The 2.2 million-acre national park, about 96% of which is within Wyoming, has some of the largest and most diverse natural, cultural and geologic resources found anywhere on the planet, according to Sholly.
Sholly acknowledged that the federal government has made missteps when it comes to resource conservation — but he added the National Park Service has done its best to make positive changes.
“Once Yellowstone became a park in 1872, the small group trying to protect it had a really tough time initially,” he said. “Although it was protected officially by law, there was no formal nomenclature to actually protect the resources on the ground.

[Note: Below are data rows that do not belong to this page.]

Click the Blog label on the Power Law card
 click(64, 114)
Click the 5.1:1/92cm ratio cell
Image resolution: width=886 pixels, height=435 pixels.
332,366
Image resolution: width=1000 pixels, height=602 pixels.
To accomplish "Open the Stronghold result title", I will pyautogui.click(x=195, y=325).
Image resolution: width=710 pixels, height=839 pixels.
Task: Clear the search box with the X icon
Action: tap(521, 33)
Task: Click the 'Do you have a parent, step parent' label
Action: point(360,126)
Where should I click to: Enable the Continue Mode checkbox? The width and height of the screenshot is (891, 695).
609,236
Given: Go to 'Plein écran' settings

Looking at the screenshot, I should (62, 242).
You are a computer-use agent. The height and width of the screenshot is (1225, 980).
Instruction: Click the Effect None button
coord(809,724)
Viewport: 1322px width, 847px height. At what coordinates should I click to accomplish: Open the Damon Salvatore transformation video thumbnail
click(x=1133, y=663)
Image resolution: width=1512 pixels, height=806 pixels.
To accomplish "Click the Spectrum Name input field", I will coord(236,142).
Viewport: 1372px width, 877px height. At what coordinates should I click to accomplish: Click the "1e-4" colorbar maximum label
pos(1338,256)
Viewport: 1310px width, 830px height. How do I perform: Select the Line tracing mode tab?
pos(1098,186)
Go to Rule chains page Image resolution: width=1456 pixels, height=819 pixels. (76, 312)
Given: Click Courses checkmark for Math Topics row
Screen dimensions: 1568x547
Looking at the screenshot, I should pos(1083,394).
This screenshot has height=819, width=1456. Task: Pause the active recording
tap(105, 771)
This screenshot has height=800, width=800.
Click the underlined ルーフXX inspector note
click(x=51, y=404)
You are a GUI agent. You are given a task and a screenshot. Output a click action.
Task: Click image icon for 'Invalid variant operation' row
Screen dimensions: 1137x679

And Yellowstone became a park over 40 years prior to the creation of the National Park Service, so in many ways we didn’t know what we were doing.”
Through policies that eliminated predators such as wolves and cougars and signifcantly reduced its bear and bison populations, management of the Park unknowingly caused ecological imbalances, Sholly said.
“Even if you fast forward to the 1960s, we were feeding bears out of garbage dumps so visitors could see them,” Sholly said. “We started to get much smarter in the (1960s) and (1970s) about large landscape conservation and wildlife management and generally, as a country, we started to wake up to the need for more principled conservation and preservation values.”
Sholly cited the reintroduction of wolves in 1995 as probably the single largest successful conservation effort in the history of the country, if not the world, and praised efforts to restore the grizzly bear population.
“Our grizzly numbers are back to levels that likely are higher than what they were pre-Yellowstone becoming a park,” he said. “Cougars are back. The park’s bison population is at one of its highest levels since 1872. Our ungulate populations are in balance. So despite what people hear about visitors overrunning the park, I think we’ve done a good job of correcting many of the mistakes of the past relating to the management of this ecosystem.”
Sholly reported that the Yellowstone ecosystem now as a whole is actually healthier now than it has been since before Yellowstone became a park in 1872.
“It doesn’t mean that it’s not under threat,” he acknowledged. “Even in the 2000s, cutthroat trout almost blanked out because of an invasion of non-native lake trout that predate on cutthroat trout, and were likely introduced by humans back in the (1980s). We’ve had to invest over $10 million to restore native cutthroat trout to Yellowstone Lake and we’ll likely spend at least $5 million more to get the job done. So it’s a good example in many ways of how even today, if we’re not paying attention, we can have massive negative impacts on park resources. And that’s got to be a true lesson for us into the future.”
Sholly identified climate change, the proliferation of non-native species, and visitation as challenges that continue to face the Park.
“We reported a record 4.8 million visits in 2021,” he said. “We’ve collected a very robust amount of visitor use data over the past few years, and we’re using that data to inform our decision making in a variety of key areas.”